SOURCE MATERIAL
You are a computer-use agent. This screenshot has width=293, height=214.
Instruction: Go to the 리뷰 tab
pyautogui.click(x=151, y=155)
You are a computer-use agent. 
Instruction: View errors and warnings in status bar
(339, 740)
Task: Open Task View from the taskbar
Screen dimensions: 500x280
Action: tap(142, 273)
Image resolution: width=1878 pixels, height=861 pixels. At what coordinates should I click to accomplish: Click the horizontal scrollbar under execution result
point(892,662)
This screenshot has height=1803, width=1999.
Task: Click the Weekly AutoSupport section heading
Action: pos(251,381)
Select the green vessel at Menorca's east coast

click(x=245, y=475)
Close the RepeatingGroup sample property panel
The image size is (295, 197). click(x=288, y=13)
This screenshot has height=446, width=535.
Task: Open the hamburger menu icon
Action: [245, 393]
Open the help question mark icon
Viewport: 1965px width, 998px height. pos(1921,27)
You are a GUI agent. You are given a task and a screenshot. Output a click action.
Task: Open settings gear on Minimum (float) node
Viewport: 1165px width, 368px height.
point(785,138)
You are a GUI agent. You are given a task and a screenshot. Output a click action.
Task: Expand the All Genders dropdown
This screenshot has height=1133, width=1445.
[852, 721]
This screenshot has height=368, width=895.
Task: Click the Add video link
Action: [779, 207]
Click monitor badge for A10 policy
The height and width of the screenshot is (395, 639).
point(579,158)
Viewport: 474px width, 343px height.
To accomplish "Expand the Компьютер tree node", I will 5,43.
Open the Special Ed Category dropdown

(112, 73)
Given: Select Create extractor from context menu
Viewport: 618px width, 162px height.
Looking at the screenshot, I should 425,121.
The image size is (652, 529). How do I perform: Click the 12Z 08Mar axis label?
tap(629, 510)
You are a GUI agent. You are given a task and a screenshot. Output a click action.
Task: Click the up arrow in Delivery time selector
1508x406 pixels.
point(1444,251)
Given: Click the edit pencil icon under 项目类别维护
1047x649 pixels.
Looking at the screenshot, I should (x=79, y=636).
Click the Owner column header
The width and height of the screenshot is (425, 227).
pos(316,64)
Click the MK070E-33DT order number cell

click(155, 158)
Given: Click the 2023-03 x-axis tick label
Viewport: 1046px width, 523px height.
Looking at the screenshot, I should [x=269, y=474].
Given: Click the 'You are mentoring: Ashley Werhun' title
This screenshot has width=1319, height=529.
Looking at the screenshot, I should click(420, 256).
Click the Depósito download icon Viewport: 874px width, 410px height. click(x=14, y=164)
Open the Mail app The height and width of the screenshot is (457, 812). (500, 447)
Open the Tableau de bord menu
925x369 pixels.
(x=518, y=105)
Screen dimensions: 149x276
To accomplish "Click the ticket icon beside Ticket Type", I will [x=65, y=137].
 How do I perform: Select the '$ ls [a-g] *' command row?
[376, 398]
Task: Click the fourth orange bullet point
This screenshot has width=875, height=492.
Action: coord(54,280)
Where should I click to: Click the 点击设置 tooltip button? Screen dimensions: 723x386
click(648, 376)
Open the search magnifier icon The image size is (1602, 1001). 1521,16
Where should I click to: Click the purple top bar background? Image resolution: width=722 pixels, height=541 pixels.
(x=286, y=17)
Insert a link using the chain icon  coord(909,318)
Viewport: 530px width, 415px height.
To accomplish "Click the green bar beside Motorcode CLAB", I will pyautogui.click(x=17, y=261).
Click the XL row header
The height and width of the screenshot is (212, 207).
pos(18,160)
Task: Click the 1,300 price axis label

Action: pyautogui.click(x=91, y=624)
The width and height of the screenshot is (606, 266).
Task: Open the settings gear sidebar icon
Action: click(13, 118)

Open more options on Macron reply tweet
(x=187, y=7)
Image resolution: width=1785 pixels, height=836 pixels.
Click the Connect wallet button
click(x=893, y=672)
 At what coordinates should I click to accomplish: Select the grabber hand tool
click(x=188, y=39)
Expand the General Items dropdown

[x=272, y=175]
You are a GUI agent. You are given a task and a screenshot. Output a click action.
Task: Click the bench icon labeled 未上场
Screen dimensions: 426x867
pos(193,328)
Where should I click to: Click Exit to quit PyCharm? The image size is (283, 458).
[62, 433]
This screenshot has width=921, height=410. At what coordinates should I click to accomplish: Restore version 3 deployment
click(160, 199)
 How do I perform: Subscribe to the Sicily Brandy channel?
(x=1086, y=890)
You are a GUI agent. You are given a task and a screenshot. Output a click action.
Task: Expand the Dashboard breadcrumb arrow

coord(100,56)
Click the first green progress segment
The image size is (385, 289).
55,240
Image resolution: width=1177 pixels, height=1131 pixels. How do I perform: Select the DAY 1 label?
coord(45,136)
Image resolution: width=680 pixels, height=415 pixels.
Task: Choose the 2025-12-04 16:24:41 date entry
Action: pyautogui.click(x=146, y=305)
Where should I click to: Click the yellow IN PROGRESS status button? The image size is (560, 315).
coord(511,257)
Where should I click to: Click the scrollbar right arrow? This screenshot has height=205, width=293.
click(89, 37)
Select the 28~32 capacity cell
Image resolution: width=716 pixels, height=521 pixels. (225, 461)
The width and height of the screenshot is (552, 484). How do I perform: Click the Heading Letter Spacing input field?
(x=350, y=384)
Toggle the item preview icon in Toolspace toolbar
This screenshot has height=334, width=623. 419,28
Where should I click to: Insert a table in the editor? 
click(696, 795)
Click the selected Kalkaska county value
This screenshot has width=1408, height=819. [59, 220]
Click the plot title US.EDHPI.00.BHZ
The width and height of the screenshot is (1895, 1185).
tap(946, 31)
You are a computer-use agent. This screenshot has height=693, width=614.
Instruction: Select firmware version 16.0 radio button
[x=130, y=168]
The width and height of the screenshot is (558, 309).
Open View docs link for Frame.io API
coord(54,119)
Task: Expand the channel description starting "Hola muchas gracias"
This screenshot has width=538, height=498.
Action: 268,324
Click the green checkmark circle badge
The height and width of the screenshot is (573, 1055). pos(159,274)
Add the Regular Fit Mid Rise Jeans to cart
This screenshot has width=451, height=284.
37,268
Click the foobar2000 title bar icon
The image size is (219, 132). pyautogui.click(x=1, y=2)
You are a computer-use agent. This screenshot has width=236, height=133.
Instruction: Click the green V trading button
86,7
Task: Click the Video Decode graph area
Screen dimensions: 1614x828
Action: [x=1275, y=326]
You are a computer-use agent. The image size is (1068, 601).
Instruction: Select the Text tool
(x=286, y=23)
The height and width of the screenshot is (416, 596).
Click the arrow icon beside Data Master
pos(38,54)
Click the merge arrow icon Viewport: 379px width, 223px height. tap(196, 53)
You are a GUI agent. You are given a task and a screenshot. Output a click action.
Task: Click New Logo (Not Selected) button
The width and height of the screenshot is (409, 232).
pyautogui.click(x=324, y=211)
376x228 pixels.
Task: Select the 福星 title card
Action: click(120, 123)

WHAT TO PRODUCE
Reproduce the records from the line containing "Where should I click to: Click the 点击设置" through the line containing "[x=272, y=175]", swapping "Connect wallet" for "Link wallet" and leaving every other part unchanged.

RESPONSE
Where should I click to: Click the 点击设置 tooltip button? Screen dimensions: 723x386
click(648, 376)
Open the search magnifier icon The image size is (1602, 1001). 1521,16
Where should I click to: Click the purple top bar background? Image resolution: width=722 pixels, height=541 pixels.
(x=286, y=17)
Insert a link using the chain icon  coord(909,318)
Viewport: 530px width, 415px height.
To accomplish "Click the green bar beside Motorcode CLAB", I will pyautogui.click(x=17, y=261).
Click the XL row header
The height and width of the screenshot is (212, 207).
pos(18,160)
Task: Click the 1,300 price axis label

Action: pyautogui.click(x=91, y=624)
The width and height of the screenshot is (606, 266).
Task: Open the settings gear sidebar icon
Action: click(13, 118)

Open more options on Macron reply tweet
(x=187, y=7)
Image resolution: width=1785 pixels, height=836 pixels.
Click the Link wallet button
click(x=893, y=672)
 At what coordinates should I click to accomplish: Select the grabber hand tool
click(x=188, y=39)
Expand the General Items dropdown

[x=272, y=175]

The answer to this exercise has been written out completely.